Previous studies have shown that a person’s pain experience can be increased or decreased by associating a specific cue, such as an image, with high or low intensity pain.
However, until now it has been unclear if it is necessary to be consciously aware of the cue in order to learn the association.
In a new study, published in the journal PNAS (Proceedings of the National Academy of Sciences), Dr. Karin Jensen and colleagues tested whether unconscious learning affected pain responses. The researchers used subliminal images to train participants to associate a certain image with high pain and another image with low pain.
The study involved 49 participants in all, randomly assigned into four experimental groups that would elucidate the impact of different levels of conscious awareness during the experiment. All participants were generally healthy, with no chronic illnesses or psychiatric diagnoses.
None of the participants reported receiving any medication apart from hormonal contraceptives.
In the experiment, images of different faces were presented on a computer screen. To some of the participants the images were shown so quickly that they could not be consciously recognized.
For each image exposure, participants were subjected to pain stimulation and asked to rate the pain according to a specific scale.

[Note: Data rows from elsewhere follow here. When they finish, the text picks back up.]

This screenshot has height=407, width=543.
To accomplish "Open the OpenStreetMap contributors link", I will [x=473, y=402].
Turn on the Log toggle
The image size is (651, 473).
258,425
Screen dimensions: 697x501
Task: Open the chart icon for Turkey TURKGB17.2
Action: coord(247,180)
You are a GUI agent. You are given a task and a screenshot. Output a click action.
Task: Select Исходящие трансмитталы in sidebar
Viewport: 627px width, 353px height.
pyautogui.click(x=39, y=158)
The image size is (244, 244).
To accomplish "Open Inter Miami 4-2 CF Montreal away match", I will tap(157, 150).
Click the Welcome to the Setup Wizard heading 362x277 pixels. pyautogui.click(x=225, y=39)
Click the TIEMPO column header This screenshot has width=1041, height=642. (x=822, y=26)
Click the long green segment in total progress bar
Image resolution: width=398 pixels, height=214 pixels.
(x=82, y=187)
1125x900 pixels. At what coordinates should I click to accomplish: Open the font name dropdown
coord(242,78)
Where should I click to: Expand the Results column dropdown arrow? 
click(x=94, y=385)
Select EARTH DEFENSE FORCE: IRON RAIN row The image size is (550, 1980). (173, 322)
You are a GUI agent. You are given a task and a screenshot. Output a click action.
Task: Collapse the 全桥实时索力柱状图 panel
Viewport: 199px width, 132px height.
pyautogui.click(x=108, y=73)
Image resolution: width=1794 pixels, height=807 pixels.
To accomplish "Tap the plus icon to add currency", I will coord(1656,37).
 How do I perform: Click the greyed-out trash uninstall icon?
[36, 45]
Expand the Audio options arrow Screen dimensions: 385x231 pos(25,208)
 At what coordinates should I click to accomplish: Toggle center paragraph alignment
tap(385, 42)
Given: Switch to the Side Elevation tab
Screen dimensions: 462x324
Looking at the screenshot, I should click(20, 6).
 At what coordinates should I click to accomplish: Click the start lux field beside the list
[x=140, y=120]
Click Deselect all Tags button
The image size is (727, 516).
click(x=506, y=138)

As each image was repeatedly associated with either high or low pain, it turned into a high pain cue or a low pain cue that would affect the participants’ expectations.
The results suggest that pain cues could be learned without conscious awareness, as participants reported increased pain when shown the high pain image and reduced pain when shown the low pain image during identical levels of pain stimulation, regardless of whether or not the images were shown subliminally.
“These results demonstrate that pain responses can be shaped by learning that takes place outside conscious awareness, suggesting that unconscious learning may have an extensive effect on higher cognitive processes in general,” Jensen said.